A run of records

** START **

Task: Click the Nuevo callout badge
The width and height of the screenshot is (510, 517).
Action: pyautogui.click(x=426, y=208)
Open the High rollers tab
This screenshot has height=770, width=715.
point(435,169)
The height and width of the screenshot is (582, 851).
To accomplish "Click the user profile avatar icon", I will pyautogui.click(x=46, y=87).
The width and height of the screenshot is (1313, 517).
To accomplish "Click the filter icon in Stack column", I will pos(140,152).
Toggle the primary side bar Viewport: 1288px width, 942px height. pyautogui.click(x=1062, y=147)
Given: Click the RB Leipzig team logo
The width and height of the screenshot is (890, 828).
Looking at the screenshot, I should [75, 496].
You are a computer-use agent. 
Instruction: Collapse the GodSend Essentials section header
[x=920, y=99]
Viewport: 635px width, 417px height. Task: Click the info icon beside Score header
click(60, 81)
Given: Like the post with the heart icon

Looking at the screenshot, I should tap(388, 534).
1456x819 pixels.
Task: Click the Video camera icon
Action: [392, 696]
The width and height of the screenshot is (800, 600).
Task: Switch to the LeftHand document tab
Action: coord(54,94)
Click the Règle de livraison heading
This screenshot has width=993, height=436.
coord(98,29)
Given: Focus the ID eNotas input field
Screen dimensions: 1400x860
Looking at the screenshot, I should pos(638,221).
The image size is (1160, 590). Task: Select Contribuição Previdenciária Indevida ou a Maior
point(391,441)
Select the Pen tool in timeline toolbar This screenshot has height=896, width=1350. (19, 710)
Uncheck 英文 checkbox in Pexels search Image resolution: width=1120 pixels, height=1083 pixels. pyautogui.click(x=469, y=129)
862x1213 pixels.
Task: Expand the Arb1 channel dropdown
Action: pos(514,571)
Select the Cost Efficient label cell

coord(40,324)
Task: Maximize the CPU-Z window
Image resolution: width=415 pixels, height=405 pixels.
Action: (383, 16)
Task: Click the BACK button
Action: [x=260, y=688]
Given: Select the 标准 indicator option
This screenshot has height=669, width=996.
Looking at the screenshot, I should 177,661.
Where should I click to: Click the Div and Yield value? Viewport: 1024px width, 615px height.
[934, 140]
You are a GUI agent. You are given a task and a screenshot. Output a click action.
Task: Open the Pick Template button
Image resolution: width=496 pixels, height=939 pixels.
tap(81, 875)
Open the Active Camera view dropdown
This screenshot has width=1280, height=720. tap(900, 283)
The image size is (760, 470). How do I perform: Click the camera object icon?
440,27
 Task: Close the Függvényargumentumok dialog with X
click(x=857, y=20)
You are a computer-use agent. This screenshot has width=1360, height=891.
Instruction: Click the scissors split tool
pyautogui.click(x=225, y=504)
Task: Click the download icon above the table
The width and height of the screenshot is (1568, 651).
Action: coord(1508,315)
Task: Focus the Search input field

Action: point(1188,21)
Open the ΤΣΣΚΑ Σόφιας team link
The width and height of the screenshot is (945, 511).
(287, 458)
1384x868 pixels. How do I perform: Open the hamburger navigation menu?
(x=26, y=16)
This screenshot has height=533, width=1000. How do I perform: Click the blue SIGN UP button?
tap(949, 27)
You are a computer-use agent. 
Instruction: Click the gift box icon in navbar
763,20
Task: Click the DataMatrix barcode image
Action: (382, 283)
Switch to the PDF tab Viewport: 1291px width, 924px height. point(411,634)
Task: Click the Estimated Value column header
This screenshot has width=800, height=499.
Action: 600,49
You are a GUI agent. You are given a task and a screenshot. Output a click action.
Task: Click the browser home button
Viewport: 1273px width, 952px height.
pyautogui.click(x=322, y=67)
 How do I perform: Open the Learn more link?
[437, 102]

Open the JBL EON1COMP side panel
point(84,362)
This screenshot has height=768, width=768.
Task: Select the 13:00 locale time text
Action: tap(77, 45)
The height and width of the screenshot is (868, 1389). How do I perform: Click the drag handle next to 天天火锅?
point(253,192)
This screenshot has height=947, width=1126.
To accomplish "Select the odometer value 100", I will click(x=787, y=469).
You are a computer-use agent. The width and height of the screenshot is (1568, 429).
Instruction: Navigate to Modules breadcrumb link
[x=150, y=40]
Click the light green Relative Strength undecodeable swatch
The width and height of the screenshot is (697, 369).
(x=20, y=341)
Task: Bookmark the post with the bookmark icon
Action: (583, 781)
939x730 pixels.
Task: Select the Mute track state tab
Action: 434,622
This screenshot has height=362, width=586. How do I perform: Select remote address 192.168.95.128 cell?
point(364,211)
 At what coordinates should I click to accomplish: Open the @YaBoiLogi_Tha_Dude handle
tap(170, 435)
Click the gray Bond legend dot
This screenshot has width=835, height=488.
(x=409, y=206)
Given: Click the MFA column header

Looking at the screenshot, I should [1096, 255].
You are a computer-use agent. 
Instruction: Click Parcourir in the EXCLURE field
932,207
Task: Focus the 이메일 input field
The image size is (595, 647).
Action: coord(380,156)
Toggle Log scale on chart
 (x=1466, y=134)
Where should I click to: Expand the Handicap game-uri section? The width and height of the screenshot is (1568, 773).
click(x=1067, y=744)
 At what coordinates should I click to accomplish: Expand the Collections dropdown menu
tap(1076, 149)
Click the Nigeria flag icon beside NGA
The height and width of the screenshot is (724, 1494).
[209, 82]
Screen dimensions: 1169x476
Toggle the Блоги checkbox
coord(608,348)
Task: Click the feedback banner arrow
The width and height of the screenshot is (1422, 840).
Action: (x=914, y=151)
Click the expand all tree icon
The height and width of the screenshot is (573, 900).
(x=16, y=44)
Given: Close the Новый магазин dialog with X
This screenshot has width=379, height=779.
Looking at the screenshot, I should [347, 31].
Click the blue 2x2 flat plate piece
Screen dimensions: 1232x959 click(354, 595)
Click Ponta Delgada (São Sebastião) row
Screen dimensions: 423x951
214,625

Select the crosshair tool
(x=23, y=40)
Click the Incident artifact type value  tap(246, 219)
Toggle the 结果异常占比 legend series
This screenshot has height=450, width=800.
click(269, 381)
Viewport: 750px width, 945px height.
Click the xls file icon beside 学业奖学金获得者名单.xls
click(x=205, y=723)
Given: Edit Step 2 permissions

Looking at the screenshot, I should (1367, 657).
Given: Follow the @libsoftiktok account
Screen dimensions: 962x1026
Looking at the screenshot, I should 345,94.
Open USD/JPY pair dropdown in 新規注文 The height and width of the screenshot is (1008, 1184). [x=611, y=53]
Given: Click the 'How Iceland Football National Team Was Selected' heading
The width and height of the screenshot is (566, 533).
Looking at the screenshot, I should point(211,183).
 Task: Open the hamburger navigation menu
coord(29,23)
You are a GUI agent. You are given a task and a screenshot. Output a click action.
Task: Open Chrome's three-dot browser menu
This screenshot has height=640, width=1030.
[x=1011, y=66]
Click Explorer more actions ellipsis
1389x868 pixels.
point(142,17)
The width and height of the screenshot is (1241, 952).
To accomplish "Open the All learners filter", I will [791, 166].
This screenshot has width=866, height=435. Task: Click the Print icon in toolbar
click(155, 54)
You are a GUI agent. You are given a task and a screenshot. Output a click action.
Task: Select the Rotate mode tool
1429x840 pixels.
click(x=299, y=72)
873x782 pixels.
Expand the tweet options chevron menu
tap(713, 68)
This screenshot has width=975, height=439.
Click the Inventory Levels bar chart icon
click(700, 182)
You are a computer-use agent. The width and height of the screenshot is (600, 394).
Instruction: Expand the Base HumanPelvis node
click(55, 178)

** END **

### Short problem
How many lines in the items above contain the string "input", matching case exactly? Reply with the number alone.

### Finished task
3